Well, this is a bold and self-compassionate move, Luc. It's so hard to be pushed in this direction by circumstances, but you know I believe that this is all happening for a reason, and that this illness can be usefully held as an initiation to a new life which the Tao is really pushing us toward.
You also know that I initially kept working full time during the first phase of w/d, but have had to cut back repeatedly over the years to almost nothing.
If this were a conventional psychological disorder, I might say it is better to confront one's fears than to give in to them. But, I did that. For years, in early w/d, I confronted my extreme physical and emotional terror symptoms in driving an hour to a challenging job.

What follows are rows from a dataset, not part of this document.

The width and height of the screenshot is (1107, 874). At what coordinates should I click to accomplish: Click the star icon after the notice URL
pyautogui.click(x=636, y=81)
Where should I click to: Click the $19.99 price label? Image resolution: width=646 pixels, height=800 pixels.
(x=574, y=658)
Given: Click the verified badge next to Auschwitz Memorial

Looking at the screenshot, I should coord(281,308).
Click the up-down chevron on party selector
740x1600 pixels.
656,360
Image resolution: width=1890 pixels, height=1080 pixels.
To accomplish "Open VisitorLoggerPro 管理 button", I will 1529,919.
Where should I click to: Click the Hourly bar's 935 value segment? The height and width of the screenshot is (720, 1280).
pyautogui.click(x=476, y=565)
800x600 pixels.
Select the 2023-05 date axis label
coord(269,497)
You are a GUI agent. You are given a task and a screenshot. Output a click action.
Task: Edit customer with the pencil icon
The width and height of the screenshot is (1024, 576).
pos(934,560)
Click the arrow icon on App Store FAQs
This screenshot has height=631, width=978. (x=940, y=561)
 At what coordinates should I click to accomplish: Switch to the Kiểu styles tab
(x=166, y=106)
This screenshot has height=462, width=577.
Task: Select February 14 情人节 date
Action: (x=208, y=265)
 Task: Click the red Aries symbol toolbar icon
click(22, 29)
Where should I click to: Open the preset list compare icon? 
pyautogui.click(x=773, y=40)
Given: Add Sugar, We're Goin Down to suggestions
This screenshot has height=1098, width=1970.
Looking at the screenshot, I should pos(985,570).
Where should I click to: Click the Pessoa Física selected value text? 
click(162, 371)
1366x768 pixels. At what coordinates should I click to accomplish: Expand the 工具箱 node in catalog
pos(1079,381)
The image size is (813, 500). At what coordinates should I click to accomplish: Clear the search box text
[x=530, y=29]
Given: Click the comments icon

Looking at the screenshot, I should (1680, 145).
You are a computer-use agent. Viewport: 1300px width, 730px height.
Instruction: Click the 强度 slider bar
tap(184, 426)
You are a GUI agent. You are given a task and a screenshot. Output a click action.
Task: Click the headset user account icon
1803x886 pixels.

But it never got better. The conventional techniques for mastering anxiety didn't work, because this is not a conventional psychological disorder. It's a neuro-psychological disorder.
So, I got more and more strained and depleted by this technique, and it seemed only humane and rational to cut back on the stressful activities.
Now, finances are a whole topic in w/d! But, somehow, we all muddle through. Good for you for saving some money!
We're still very lucky that we have something that everyone heals from. You are going to heal and you're going to be better than before. I have not the slightest doubt. You'll make even more money than you were making. And you can go back to the old work if you want to, fully or in part. Or you will do something else that makes you even more happy. This descent experience is dismantling you in order to remake you to be even more who you are really supposed to be.